To better understand the below concrete answers, a short background on how disk encryption is usually performed with AES. The most tools will use one of the following two modes:
- CBC-ESSIV, which is just standard CBC encryption where each sector is one "message" and the IV is derived deterministically from the index of the sector to be encrypted as $\text{IV}=E_{\operatorname{Hash}(K)}(\text{SID})$ where $K$ is the AES key.
- XTS which is the more modern choice because it doesn't suffer from CBC's malleability essentially turns AES into a tweakable block cipher and using a different tweak for data block to hide equal blocks.
[How] does it relate to sector sizes on the drive which is typically 512 bytes?
The sector size usually must be a multiple of the block size of the underlying cipher so no space is wasted to padding and stream modes don't have to be used (which break even more horribly than CBC under chosen-ciphertext attacks).

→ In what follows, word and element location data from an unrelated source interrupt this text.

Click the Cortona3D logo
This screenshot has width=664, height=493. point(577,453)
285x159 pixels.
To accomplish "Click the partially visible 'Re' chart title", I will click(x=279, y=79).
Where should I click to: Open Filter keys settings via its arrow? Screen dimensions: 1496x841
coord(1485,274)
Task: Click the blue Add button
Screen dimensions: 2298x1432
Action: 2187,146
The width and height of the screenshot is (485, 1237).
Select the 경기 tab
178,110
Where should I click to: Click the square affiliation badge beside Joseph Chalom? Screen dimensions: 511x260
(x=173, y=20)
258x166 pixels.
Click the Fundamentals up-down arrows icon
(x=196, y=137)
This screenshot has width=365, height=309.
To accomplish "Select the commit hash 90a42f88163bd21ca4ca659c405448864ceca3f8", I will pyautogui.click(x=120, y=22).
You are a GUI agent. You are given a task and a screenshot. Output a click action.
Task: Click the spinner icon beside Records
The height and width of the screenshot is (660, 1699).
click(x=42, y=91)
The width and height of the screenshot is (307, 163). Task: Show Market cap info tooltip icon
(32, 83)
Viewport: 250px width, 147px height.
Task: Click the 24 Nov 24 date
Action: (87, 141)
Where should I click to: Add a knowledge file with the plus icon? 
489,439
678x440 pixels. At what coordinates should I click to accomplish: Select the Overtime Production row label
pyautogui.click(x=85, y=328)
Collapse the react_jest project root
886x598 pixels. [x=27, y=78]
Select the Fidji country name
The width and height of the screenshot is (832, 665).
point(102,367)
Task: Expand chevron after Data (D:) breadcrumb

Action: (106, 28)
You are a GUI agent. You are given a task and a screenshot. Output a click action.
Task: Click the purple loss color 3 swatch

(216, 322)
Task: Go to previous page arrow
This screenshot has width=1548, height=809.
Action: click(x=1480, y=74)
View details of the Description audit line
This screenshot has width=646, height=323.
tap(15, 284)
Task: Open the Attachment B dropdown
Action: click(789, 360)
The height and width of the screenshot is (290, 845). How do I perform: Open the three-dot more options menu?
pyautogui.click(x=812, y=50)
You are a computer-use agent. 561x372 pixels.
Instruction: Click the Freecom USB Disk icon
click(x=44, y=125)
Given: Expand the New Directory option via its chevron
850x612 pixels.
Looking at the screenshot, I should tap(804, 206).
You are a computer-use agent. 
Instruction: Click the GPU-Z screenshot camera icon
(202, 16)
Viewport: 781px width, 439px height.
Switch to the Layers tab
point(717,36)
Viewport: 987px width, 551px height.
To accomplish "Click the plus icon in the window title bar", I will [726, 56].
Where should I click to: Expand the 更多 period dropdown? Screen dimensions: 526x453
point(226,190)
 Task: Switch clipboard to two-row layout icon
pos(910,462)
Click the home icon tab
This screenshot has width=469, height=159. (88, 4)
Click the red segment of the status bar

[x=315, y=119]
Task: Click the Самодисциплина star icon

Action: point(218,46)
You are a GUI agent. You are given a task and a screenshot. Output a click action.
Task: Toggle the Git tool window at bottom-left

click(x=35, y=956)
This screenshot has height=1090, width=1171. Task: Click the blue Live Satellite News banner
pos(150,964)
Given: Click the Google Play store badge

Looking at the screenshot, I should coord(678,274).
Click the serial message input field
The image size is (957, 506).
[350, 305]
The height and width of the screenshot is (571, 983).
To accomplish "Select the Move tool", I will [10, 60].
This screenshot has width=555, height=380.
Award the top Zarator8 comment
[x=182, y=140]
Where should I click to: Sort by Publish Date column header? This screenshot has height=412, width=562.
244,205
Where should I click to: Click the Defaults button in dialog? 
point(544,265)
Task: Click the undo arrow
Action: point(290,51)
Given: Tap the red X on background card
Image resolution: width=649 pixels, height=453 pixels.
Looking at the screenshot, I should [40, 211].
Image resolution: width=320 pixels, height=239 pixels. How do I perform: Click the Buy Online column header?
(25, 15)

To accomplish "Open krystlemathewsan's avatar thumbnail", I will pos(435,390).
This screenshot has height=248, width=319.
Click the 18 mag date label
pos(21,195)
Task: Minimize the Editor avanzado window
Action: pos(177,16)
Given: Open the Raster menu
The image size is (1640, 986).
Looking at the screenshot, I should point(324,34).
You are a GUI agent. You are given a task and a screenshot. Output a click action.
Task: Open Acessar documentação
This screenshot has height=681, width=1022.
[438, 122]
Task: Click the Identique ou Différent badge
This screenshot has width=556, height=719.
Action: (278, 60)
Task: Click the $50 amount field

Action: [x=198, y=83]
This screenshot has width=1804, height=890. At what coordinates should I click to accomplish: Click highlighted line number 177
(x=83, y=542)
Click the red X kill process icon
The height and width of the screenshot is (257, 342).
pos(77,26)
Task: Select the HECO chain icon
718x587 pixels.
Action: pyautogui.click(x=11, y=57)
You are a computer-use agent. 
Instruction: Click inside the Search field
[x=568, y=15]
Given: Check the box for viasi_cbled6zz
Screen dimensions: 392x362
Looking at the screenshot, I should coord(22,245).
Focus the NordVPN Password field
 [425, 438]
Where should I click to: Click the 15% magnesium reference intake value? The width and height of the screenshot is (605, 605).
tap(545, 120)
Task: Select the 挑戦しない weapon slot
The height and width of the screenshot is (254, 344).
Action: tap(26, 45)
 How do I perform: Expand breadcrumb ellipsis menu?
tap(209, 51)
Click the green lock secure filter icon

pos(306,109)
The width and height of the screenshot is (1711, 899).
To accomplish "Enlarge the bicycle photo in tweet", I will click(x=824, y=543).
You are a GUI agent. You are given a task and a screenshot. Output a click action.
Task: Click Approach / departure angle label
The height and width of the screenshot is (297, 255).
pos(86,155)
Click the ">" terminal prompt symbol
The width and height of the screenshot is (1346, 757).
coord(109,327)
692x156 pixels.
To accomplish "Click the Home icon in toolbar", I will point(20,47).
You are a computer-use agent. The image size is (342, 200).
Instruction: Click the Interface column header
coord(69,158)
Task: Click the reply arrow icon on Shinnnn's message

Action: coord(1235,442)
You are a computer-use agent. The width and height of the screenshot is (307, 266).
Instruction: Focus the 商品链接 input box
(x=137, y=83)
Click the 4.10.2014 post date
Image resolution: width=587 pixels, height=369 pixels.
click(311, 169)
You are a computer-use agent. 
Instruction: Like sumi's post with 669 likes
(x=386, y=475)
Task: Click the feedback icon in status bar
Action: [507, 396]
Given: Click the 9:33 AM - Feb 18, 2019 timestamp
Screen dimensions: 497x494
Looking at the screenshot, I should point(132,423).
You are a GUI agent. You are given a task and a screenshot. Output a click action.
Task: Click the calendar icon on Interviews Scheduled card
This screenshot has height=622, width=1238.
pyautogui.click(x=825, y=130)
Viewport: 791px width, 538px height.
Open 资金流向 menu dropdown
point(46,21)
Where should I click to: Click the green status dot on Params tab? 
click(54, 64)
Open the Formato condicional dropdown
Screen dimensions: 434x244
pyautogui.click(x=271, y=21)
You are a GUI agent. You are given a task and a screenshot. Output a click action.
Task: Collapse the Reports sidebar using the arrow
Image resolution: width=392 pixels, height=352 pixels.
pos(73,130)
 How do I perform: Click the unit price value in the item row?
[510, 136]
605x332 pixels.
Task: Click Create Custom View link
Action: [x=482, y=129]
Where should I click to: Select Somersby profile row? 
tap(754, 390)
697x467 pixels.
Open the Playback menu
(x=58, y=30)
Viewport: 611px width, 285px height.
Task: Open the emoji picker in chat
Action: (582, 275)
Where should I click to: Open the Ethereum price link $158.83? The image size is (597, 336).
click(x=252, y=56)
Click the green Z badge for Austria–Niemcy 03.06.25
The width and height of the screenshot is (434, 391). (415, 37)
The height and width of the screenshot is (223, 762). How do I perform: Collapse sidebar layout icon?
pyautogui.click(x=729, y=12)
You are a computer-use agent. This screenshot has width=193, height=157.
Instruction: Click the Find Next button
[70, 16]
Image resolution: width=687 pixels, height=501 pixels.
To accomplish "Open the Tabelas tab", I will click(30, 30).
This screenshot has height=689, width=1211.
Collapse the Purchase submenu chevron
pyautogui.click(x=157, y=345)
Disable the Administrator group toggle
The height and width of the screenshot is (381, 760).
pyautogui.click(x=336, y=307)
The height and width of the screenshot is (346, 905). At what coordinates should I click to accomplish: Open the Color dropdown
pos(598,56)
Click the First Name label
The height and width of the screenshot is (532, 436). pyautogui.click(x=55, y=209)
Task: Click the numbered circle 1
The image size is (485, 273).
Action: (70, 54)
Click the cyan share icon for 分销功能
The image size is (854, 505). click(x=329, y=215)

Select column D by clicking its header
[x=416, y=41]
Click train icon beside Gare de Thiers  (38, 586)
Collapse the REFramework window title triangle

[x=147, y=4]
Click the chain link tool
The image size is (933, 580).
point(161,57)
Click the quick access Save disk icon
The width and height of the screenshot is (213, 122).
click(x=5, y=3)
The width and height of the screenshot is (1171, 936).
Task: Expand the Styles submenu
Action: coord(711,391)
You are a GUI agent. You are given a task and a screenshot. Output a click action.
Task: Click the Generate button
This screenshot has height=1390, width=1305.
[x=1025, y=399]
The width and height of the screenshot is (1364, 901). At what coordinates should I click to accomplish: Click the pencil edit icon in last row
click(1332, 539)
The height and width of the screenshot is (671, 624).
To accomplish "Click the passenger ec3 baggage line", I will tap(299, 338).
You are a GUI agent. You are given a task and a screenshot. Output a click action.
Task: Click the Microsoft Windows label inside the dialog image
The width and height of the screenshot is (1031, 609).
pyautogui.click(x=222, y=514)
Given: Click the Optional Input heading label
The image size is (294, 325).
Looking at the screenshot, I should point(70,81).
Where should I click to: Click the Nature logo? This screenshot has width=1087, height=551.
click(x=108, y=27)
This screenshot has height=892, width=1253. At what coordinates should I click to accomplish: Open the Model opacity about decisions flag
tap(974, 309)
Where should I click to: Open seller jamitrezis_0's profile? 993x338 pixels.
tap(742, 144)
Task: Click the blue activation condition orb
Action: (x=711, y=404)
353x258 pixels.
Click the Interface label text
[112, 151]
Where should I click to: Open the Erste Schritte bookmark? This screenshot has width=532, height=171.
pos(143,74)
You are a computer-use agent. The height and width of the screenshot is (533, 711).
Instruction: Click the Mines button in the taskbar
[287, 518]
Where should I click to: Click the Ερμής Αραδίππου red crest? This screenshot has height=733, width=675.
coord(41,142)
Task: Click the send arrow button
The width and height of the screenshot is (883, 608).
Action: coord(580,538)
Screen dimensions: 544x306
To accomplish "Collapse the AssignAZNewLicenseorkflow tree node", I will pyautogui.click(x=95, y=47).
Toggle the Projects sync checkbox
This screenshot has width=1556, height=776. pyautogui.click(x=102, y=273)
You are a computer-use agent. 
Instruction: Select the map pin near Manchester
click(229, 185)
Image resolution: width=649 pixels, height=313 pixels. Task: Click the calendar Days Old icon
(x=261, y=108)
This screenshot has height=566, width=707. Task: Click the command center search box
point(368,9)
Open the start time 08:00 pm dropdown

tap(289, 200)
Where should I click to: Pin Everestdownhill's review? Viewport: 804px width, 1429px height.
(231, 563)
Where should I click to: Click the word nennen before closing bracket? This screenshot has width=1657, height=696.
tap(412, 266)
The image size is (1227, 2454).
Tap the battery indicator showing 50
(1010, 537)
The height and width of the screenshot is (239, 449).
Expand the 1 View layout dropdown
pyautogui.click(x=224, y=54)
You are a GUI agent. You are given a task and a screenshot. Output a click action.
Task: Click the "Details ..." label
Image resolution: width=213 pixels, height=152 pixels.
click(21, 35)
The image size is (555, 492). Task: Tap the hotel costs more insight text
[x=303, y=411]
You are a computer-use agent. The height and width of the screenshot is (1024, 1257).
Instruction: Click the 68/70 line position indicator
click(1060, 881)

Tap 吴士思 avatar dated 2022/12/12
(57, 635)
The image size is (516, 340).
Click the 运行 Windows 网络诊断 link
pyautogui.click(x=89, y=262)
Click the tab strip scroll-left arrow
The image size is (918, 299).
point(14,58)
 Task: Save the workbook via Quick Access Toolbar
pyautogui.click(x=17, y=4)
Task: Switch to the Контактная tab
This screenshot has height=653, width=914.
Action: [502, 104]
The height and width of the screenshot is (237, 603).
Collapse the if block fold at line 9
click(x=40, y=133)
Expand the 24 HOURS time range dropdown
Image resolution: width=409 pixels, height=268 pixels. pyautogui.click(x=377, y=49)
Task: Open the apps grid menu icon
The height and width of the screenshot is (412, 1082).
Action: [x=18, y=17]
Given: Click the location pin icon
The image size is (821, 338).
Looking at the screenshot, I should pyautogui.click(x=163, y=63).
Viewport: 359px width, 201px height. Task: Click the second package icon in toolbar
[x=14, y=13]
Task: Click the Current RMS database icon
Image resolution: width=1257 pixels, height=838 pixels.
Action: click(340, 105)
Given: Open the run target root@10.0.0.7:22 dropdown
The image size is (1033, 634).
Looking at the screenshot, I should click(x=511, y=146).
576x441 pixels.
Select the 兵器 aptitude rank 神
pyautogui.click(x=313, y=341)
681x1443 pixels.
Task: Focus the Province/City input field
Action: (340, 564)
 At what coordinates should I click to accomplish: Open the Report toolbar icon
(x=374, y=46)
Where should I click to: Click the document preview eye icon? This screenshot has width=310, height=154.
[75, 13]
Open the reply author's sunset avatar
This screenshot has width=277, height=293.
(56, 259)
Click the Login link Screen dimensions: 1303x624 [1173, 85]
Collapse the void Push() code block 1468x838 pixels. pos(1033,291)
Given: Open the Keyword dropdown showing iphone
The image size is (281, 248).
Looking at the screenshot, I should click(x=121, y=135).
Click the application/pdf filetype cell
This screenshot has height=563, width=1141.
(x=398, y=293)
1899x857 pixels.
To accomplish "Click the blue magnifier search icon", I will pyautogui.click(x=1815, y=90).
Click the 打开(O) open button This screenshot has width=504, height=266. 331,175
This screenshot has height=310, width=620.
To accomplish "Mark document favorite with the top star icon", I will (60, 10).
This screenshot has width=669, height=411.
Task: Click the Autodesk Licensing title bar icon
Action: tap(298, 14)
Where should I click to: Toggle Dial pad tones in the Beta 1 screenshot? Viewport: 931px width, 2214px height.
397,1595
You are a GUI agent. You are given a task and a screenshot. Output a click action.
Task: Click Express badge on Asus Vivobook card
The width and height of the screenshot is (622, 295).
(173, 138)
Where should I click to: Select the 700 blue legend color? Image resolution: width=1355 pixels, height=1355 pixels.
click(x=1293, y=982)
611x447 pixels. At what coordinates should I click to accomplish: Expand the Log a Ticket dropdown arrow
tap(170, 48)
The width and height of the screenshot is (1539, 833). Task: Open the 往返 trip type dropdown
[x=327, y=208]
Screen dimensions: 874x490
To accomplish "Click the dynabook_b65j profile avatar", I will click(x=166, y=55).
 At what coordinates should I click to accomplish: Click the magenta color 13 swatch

[Who] or what is responsible for dividing disk sectors into data blocks?
The disk encryption software will usually divide the 512-byte blocks into 32x 16-byte blocks for the AES encryption.
Does it mean that I will use the same key to encrypt all sectors?
Yes.
Or maybe this key is used to calculate/derive sectors keys/block keys?
No. However in ESSIV mode (see above) a hash of the key is used to generate CBC IVs.